In fairness, I don’t think you can really compare the 2010 DP rollout with the Vistana integration. As has already been pointed out, there was no point system for weeks owners in Marriott prior to the rollout. With Vistana they are effectively trying to merge two systems.

On the Vistana side, there is a robust VSN that has been in place for quite some time, and is well-liked. Other than owning mandatory weeks, there are only two ways to participate in the VSN system 1) buy your week from the developer, or 2) requalify your resale by making a minimum purchase from the developer. Forgive me if I’m mistaken, but Marriott does the same thing - if you buy from the developer you can participate or you can requalify your resale week through a developer purchase (you could also pay the junk fee if purchasing resale points).

So being a Vistana owner who has both developer and requalified resale weeks, why should I have to pay additional amounts if they are merging the systems? I’ve already shelled out a bunch of cash to the developer to participate in the point system, just like a post 2010 Marriott purchaser has.  I have no trouble excluding resale weeks that are not requalified, but hopefully you can see why some might object to paying additional fees.

I think part of the hesitation with MVC on the part of Vistana owners on this forum is that the Flex programs have gotten a bit of a bad reputation as being too costly and not having enough “good” (ie Westin Riverfront ski weeks) inventory.  I believe Flex was originally modeled off of the success of the DP program, so I think Vistana owners can be forgiven when they express fears about moving to a Flex type system. In many ways the same debates occurring now regarding availability, cherry-picking prime weeks etc are the same things we heard back when Flex was rolled out (most of which has proved to be misplaced fears).  I trust once we see how things actually work there will be much less doubt.


----------



## kozykritter (Jun 27, 2022)

jabberwocky said:


> In fairness, I don’t think you can really compare the 2010 DP rollout with the Vistana integration. As has already been pointed out, there was no point system for weeks owners in Marriott prior to the rollout. With Vistana they are effectively trying to merge two systems.
> 
> On the Vistana side, there is a robust VSN that has been in place for quite some time, and is well-liked. Other than owning mandatory weeks, there are only two ways to participate in the VSN system 1) buy your week from the developer, or 2) requalify your resale by making a minimum purchase from the developer. Forgive me if I’m mistaken, but Marriott does the same thing - if you buy from the developer you can participate or you can requalify your resale week through a developer purchase (you could also pay the junk fee if purchasing resale points).
> 
> ...


+1


----------



## sharr7 (Jun 28, 2022)

There's a few snobs on both sides but I think many will come to appreciate the expanded portfolio of resort options.

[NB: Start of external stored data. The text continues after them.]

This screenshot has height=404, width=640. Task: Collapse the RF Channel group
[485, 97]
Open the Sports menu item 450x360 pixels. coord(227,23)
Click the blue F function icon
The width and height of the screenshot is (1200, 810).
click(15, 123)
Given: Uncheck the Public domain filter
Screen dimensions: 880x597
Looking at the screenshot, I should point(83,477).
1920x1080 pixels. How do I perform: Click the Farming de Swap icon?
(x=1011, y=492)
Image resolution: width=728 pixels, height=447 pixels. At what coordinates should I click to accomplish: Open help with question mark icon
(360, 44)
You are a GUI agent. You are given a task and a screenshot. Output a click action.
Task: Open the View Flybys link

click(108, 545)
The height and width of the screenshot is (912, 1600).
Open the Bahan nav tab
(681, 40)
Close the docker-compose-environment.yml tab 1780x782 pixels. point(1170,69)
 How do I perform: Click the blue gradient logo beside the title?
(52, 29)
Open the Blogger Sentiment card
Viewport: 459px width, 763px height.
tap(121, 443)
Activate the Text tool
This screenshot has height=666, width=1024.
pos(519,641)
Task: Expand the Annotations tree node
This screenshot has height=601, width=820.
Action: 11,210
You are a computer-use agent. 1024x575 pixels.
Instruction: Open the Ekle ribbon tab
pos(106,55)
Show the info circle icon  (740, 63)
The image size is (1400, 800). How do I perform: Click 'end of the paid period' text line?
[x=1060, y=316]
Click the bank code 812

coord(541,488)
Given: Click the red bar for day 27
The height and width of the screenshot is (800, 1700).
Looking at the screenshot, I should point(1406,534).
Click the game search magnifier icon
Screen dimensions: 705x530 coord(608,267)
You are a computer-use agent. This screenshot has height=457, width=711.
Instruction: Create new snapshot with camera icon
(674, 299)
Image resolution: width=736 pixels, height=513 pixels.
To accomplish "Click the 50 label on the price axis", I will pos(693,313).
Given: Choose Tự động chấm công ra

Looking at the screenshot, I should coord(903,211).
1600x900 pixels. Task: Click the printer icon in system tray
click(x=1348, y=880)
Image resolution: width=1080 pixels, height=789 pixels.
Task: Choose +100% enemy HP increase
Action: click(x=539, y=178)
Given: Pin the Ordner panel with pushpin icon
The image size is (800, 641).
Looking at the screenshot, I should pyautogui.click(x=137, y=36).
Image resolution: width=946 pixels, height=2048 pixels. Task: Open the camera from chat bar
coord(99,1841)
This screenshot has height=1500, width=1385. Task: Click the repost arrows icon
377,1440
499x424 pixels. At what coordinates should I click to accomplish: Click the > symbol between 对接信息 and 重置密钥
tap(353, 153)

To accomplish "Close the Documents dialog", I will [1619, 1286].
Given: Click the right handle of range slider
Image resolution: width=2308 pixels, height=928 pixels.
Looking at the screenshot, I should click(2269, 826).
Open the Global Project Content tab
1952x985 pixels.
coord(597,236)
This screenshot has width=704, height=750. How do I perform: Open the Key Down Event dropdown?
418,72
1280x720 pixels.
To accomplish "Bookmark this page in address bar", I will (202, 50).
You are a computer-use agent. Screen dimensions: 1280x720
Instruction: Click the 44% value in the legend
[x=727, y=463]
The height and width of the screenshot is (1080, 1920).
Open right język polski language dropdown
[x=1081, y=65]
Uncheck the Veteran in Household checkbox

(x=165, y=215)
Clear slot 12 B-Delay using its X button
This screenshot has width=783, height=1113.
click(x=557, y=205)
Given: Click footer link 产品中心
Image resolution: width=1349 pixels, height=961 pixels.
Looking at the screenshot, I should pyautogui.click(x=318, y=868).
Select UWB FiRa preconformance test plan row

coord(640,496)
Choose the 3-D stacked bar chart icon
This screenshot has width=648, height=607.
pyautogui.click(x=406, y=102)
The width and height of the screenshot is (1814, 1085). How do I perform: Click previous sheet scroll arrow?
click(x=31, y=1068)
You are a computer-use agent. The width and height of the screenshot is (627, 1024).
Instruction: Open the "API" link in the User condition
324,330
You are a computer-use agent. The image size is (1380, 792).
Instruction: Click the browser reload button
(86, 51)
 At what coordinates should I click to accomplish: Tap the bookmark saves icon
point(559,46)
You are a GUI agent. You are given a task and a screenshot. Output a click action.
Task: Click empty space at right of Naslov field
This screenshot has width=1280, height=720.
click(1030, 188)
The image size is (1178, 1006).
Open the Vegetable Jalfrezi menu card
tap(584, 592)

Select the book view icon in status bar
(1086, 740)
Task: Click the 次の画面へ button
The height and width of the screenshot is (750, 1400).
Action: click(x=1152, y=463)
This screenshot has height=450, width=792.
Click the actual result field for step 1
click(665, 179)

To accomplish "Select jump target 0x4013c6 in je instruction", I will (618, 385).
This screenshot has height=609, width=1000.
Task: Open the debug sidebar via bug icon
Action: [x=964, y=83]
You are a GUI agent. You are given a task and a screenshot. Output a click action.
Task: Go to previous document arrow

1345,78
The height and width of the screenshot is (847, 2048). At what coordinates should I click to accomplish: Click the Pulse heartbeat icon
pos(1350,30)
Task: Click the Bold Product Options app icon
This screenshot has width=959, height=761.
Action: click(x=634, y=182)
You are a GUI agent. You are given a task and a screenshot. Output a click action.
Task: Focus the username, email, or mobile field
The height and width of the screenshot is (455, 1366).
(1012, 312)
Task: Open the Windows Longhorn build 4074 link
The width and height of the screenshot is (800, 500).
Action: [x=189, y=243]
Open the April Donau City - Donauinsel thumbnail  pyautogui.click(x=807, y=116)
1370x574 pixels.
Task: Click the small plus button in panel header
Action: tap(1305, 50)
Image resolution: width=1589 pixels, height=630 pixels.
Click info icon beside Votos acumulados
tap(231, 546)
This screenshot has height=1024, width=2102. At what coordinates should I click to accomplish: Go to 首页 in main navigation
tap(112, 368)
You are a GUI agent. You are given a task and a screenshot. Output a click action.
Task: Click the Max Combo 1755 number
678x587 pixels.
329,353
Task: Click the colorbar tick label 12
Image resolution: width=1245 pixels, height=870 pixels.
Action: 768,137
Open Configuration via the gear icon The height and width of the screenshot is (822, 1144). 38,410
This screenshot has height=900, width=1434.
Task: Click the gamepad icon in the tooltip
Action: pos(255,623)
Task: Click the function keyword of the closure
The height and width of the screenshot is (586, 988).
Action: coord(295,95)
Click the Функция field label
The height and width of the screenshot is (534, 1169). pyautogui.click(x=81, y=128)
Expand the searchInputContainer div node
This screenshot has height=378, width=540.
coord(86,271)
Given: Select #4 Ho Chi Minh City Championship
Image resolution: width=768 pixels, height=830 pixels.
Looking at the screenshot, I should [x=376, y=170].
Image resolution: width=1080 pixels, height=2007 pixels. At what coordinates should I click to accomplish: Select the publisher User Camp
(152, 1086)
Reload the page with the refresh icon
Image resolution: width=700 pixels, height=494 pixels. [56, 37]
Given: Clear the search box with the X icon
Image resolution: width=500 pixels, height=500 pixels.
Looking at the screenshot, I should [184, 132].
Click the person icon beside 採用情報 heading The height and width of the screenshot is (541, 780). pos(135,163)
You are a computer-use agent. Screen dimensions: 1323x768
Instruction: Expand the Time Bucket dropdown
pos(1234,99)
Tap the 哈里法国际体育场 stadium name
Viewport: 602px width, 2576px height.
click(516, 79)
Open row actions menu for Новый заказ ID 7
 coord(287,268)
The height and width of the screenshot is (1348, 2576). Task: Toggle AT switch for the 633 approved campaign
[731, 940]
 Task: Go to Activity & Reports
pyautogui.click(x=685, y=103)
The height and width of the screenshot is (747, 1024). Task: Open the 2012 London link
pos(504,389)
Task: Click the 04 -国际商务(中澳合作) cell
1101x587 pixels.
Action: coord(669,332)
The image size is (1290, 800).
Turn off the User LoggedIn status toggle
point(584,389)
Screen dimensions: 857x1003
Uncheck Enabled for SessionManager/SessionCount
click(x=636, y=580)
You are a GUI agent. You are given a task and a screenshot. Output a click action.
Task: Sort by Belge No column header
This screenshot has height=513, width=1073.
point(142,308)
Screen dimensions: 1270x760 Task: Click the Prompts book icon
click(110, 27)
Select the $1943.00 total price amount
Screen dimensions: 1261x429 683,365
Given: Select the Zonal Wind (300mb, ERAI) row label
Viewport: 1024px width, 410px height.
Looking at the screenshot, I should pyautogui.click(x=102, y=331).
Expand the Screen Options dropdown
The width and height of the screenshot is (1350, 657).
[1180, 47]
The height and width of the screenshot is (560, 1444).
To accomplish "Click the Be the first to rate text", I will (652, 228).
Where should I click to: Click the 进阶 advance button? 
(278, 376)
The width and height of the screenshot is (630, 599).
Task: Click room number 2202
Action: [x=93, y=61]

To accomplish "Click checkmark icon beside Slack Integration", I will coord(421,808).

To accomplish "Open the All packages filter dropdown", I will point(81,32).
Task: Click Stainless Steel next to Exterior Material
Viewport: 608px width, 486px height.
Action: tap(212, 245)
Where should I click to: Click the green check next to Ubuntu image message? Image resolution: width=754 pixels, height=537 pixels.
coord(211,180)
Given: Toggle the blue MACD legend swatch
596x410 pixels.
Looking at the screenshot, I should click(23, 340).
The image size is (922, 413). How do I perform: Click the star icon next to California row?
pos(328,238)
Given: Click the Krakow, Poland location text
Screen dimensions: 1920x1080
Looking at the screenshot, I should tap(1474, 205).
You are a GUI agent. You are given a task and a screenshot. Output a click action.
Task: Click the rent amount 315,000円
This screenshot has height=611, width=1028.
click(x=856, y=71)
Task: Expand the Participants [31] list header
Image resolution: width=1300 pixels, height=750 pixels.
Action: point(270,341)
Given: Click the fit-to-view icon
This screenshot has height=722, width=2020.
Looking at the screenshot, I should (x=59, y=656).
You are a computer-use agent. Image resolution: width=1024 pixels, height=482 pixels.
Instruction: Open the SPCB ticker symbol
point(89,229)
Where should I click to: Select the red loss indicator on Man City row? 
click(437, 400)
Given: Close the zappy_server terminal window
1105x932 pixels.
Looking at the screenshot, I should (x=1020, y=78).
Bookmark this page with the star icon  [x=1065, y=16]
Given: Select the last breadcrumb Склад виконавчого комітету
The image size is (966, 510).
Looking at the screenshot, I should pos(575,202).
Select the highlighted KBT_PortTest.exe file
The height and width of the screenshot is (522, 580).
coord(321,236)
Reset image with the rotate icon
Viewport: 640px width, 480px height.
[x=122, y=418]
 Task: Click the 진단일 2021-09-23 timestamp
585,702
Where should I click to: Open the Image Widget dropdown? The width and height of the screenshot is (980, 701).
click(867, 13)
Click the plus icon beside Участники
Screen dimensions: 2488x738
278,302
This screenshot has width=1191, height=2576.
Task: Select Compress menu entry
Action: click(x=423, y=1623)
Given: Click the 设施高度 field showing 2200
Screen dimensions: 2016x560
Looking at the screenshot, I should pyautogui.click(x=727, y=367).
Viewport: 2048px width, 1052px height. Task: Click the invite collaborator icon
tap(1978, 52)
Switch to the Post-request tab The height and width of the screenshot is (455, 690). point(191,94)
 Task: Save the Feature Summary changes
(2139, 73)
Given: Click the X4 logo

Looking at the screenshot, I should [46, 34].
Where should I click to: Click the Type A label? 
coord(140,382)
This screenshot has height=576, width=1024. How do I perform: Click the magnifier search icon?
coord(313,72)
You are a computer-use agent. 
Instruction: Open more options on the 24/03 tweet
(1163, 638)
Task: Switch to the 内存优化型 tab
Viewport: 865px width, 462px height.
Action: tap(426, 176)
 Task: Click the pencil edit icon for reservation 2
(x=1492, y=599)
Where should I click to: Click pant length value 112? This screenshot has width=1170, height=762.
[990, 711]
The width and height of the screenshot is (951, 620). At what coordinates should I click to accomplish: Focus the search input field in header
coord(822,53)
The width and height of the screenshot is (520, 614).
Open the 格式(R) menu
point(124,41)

There's also too much "I had to [do/pay this crappy thing/fee], so it's not fair that others in the future might not have to" in the world today. Let's be happy for the people (full disclosure: me) that may avoid getting nickel and dimed specifically with an enrollment fee. Being here on TUG we all have some things in common: 
-we've found value, perhaps even thousands per year, in owning, staying educated on the systems, and vacationing this way; and
-we all constantly are getting nickel and dimed by our corporate overlords MVW

I think the main difference between 2010 and now is that Marriott needs something from Vistana owners this time, and quickly - they need our weeks to populate their combined system with actual, achievable trades into the full portfolio they've been touting. Like others have noted, Vistana has a fully operational, generally liked, internal exchange program. In 2010 there was no such system and maybe they owned more inventory at the outset of the program or were expanding the network - or maybe they knew a new internal exchange built from scratch would be desirable enough for the small-ish EF they charged. Whatever the exact reason you can be sure it was a business decision and they're confident they'll make more money without an EF this time, so we'll eat that cost some other way.


----------



## Superchief (Jun 28, 2022)

SueDonJ said:


> Well, from this side of the house, let me just say that, "given the general sentiment of Vistana owners towards Marriott," enforced by what I'm reading on TUG from Vistana owners, I couldn't care less if Vistana is integrated into the DC/Abound. IMO it's absolutely ridiculous, and the height of entitlement, for Vistana owners to think that Marriott owes them any more from Abound than any Marriott owners have ever gotten from the DC. It's not Marriott that's fostering the "general sentiment" yet it's apparently expected that Marriott must give over and above what they've given Marriott owners to combat it? That's crap.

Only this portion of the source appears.